Ces panneaux monumentaux ont été sculptés à l’aide d’outils lithiques par différents individus, au vu des multiples styles visibles. Cependant, les sculptures partagent des caractéristiques communes telles que la représentation naturaliste du profil, la description détaillée des yeux, des narines, des oreilles et de la bouche, et des détails anatomiques tels que les muscles et les os des jambes. Les effets de mouvement et de perspective sont saisis dans la représentation d’une jambe devant l’autre, les jambes d’un côté passant par-dessus celles de l’autre côté de l’animal.
La datation des reliefs
Bien que l’art du haut-relief soit très répandu au Proche-Orient, les seules œuvres connues auxquelles on peut les comparer (en termes de sujet, de taille et de technique de bas et haut-relief) sont les deux caravanes de dromadaires du Siq à Pétra, datant de la période nabatéenne. On a donc d’abord émis l’hypothèse d’une datation contemporaine de la période nabatéenne, qui s’est avérée erronée. Nos recherches récentes ont révélé que ces reliefs datent principalement de la période préhistorique (néolithique), il y a environ 7 500 ans. Cette datation est basée sur une série d’études, combinant des données provenant du terrain autour des reliefs et des examens détaillés des sculptures elles-mêmes. Un sondage effectué sous un relief a livré du matériel lithique du néolithique final, ainsi que des ossements qui ont pu être datés par radiocarbone. L’examen a été complété par la datation OSL des sédiments présents sous un relief effondré il y a plus de 4 000 ans. Ces recherches et d’autres relevés de surface ont été complétés par diverses analyses : étude macroscopique de la technique de taille des reliefs (réalisés avec des outils en pierre et non en métal) et expérimentations associées, datation des patines à l’aide d’un analyseur XRF portable, examens stylistiques approfondis et recherche de fragments et d’outils à la base des éperons rocheux. À l’issue de ces investigations, il apparaît que les sculptures du Camel Site figurent parmi les plus anciens reliefs animaliers grandeur nature connus à ce jour.

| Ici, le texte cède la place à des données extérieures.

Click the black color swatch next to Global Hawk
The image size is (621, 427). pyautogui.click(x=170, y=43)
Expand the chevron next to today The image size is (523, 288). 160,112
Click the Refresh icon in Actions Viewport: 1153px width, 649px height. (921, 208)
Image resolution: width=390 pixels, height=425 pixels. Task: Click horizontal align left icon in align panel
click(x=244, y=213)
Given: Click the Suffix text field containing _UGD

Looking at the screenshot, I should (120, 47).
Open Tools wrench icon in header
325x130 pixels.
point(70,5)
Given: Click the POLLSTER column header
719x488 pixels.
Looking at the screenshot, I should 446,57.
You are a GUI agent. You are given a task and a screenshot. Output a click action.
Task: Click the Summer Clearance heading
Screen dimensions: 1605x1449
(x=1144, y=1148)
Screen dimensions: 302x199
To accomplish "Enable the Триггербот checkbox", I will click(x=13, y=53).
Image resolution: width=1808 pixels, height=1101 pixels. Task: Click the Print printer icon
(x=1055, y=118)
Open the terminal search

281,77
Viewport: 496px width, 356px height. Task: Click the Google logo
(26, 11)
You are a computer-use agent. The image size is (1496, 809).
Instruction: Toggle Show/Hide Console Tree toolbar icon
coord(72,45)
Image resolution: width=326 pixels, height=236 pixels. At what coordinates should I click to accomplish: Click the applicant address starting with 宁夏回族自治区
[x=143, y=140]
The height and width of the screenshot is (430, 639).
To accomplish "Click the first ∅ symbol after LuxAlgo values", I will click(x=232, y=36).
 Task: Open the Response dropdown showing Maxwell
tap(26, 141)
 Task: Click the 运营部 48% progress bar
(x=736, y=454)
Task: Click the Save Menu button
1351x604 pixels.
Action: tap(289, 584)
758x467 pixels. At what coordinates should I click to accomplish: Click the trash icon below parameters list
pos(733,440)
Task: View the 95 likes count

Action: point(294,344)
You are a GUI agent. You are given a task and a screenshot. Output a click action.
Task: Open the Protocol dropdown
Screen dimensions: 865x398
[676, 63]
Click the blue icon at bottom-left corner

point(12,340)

La symbolique des reliefs du Camel Site
Plusieurs informations complémentaires corroborent la probabilité que le Camel Site avait une fonction symbolique, voire cultuelle : la singularité du site, la taille et la qualité impressionnantes des reliefs, leur concentration sur seulement trois éperons, l’absence quasi-totale de gravures ultérieures, la présence d’anciennes cupules et rainures tracées à la main ou avec des galets sur le corps des animaux (notamment pour récupérer de la poudre à usage médicinal ou autre) ainsi que l’existence d’une tradition de gravures naturalistes de dromadaires grandeur nature dans la région. Ces quelques éléments interrogent le visiteur et les chercheurs : le Camel Site était-il un sanctuaire à ciel ouvert dédié aux camélidés et aux équidés sauvages ? Et/ou était-il un lieu de rencontre symbolique pour les populations préhistoriques locales, comme nous le pensons aujourd’hui ?
English version
Discovered in 2016, it has been studied by a Saudi-French mission since the end of 2018: the objective is to improve our understanding of the archaeological context, dating and function of the site, but also to contribute to its protection.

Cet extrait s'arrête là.